What was once the stuff of science fiction is now an educational tool students in Ball State University’s architecture, planning and landscape architecture programs are incorporating into daily life.
Guillermo Vasquez de Velasco, dean of the College of Architecture and Planning, said the school’s new robotic technology gives students the benefit of working with professionals in a way they’ve not done previously by opening opportunities to routinely consult with not only their instructors but working professionals as well.
“This is learning without limits,” Vasquez de Velasco said. “The use of this technology is bordering on revolutionary, because of the ease with which it allows our students to meaningfully interact with working professionals anywhere in the world, with no more coordination than an email requires.”
What makes the so-called StudioBot different from existing technologies such as video conferencing, said Vasquez de Velasco, is the ability for the robot to move seamlessly throughout a classroom and interact one-on-one with a student at his or her workspace. And because the equipment is controlled remotely, on-site professors are free to continue group instruction, without having to worry about moving the robot from one student desk to another.

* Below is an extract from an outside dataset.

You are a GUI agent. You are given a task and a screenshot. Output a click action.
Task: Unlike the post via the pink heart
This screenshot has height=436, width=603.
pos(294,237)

With the ability to carve out even a few minutes here and there, professionals are no longer prevented from volunteering their expertise by scheduling conflicts or travel expenses. Some businesses or entities such as airports have incorporated static versions of the technology that operate like information kiosks, but the interactivity of a robot in the classroom changes the dynamic of distance instruction.
“This provides students access to experts and long-distance support,” said Bruce Race, FAIA, FAICP, and associate professor of professional practice at Ball State. “It’s one tool in the kit and great for one-on-one interaction.”
The immediacy of the communication appealed to Kaitlyn Forbes, 22, a graduate student from Albany, New York.
“The robot provides more real-time feedback and more useful feedback,” Forbes said, because experts are focusing on only one project at a time, asking questions and offering suggestions tailored for each student’s work.
Jeff Neulieb, 22, a graduate student from LaPorte, Indiana, agreed the interaction with the experts via the robot was natural and appreciated.
“The interaction between us felt pretty normal,” Neulieb said. “It’s personal. The instructor was right here with me at my desk. By using the bot, we can get people to give better insight because they are looking at what we’re doing right now.”
Vasquez de Velasco said he’s also pursuing opportunities for distance-learning students to use the bot. “This technology would allow students to roll into any class,” he said. “I think we need to think in a progressive way, this is real time and face-to-face.”
While Vasquez de Velasco said there are huge benefits for students to live and study in a campus environment, there are instances where the ideal is simply not possible. Telepresent robots create new opportunities, he said, that change how colleges and universities could consider a student’s enrollment status.
“The content via a telepresent robot will be as rich and robust as if the student were present physically in the classroom,” he said. “The possibilities this presents are almost limitless and very exciting.”